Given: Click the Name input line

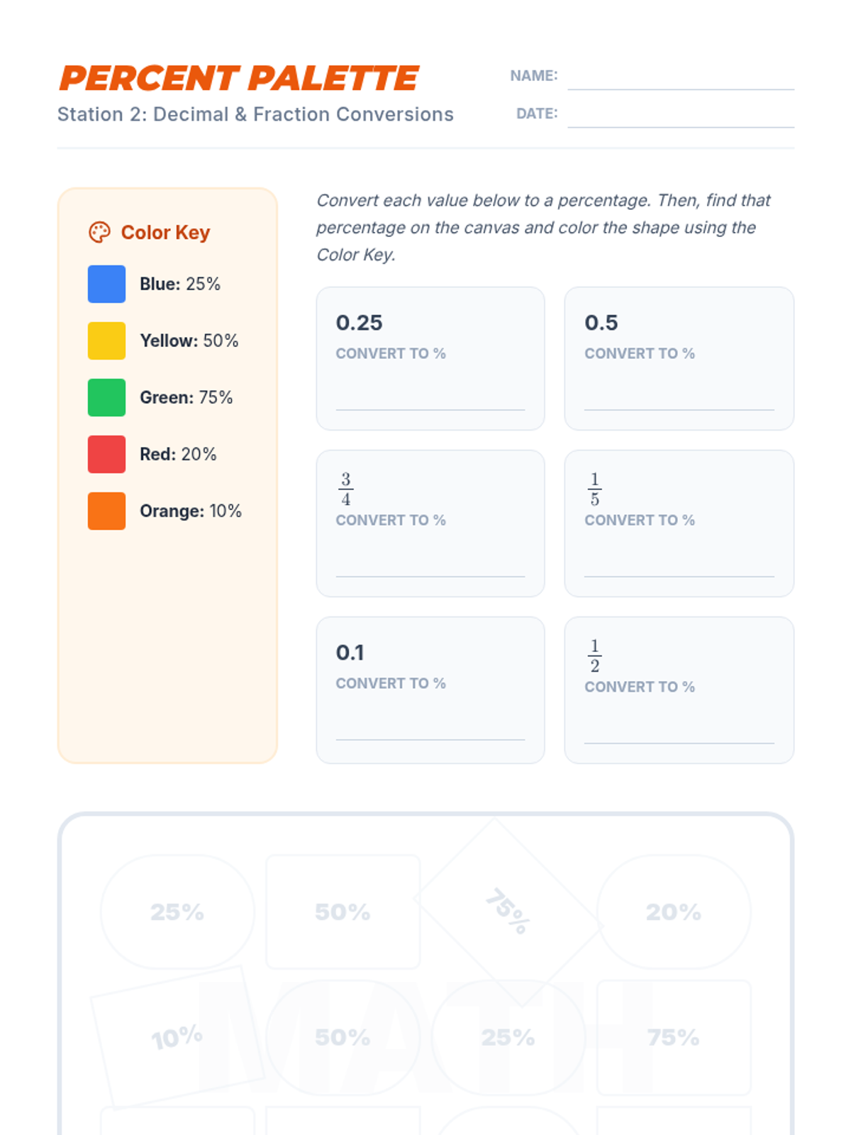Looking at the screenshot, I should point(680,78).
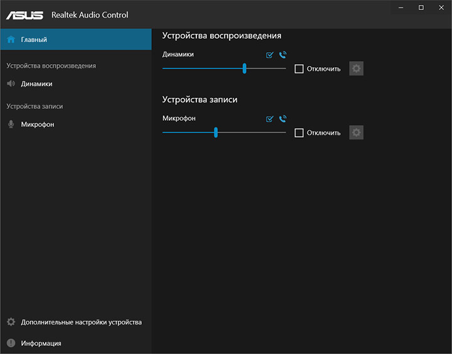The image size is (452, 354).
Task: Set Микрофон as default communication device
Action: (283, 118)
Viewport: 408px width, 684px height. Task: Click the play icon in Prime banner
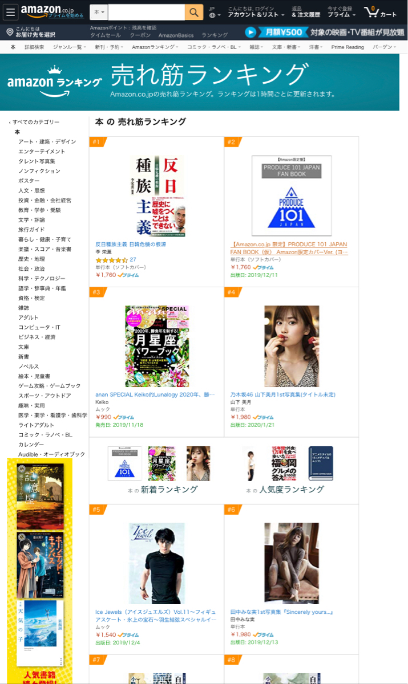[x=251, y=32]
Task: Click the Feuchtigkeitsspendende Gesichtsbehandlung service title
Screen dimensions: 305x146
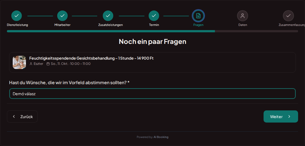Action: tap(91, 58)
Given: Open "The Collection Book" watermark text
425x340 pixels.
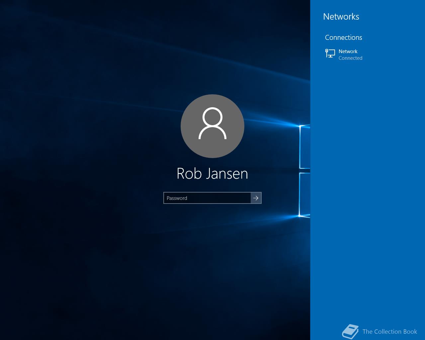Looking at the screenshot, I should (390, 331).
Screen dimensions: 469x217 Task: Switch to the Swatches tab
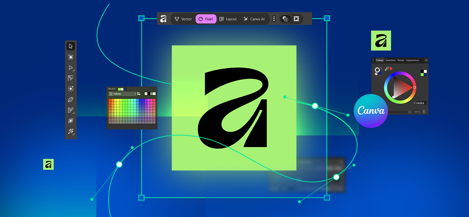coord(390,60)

□ □ □ □

What you are asked to do: Quote the preceding listing precisely and completely, omitting its images.

Reply:
Given: Click the Name input line

Looking at the screenshot, I should point(680,78).
The image size is (452, 354).
Task: Set Микрофон as default communication device
Action: (283, 118)
Viewport: 408px width, 684px height. Task: Click the play icon in Prime banner
[x=251, y=32]
Task: Click the Feuchtigkeitsspendende Gesichtsbehandlung service title
Screen dimensions: 305x146
Action: tap(91, 58)
Given: Open "The Collection Book" watermark text
425x340 pixels.
Looking at the screenshot, I should (390, 331).
Screen dimensions: 469x217 Task: Switch to the Swatches tab
coord(390,60)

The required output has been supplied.